- [YOUR GOAL]
Copy out every line of the records below word for word, leaving the pictures out.

· · · · · · ·

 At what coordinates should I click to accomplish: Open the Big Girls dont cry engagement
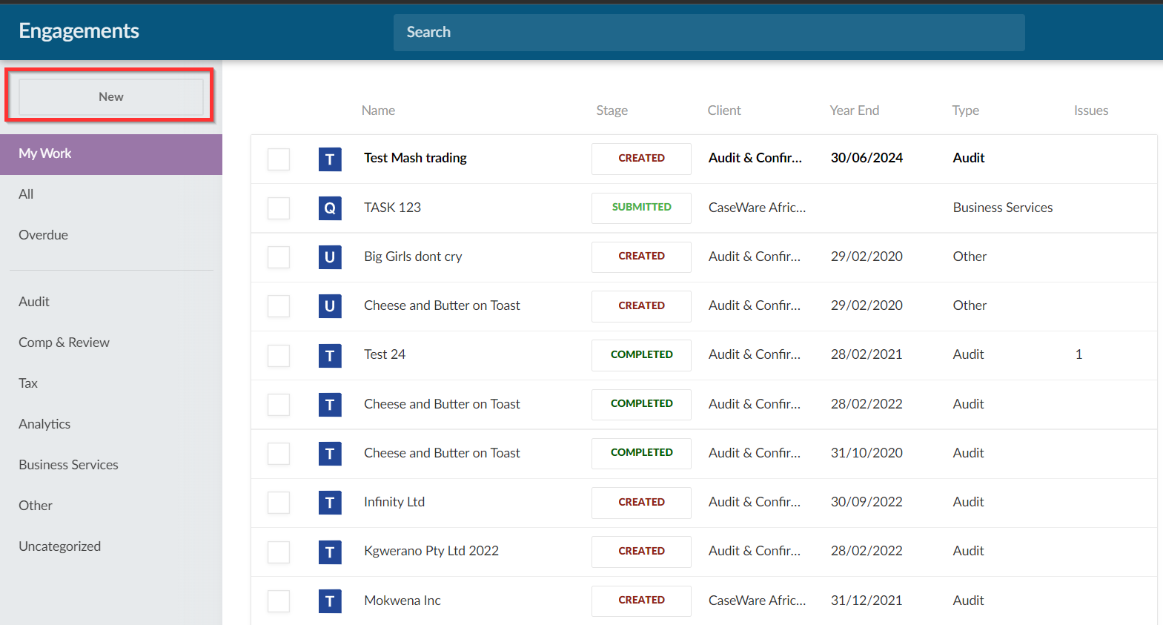[413, 257]
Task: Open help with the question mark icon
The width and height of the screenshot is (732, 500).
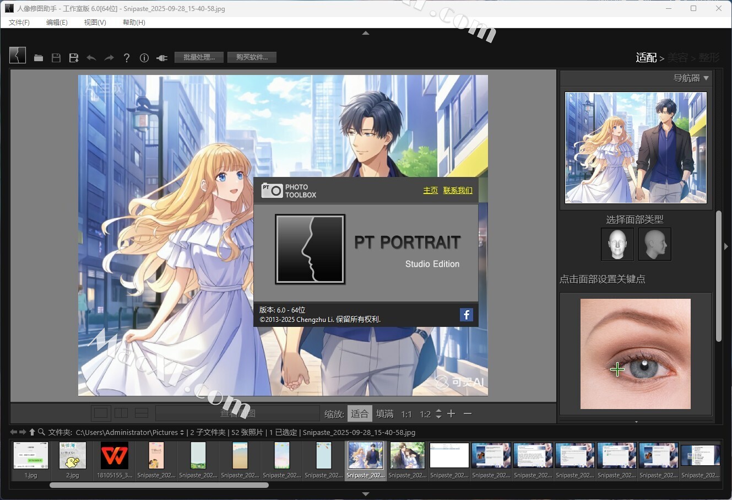Action: coord(127,58)
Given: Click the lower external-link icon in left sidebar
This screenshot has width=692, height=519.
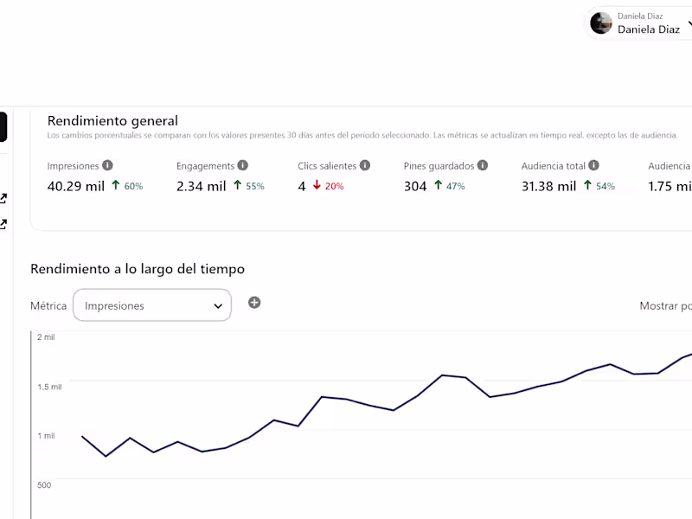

· · · · · · ·

- [ANSWER TO THIS PROBLEM]
 At what coordinates should I click to accomplish: Open the Big Girls dont cry engagement
[413, 257]
Task: Open help with the question mark icon
The width and height of the screenshot is (732, 500).
Action: coord(127,58)
Given: Click the lower external-link icon in left sidebar
This screenshot has width=692, height=519.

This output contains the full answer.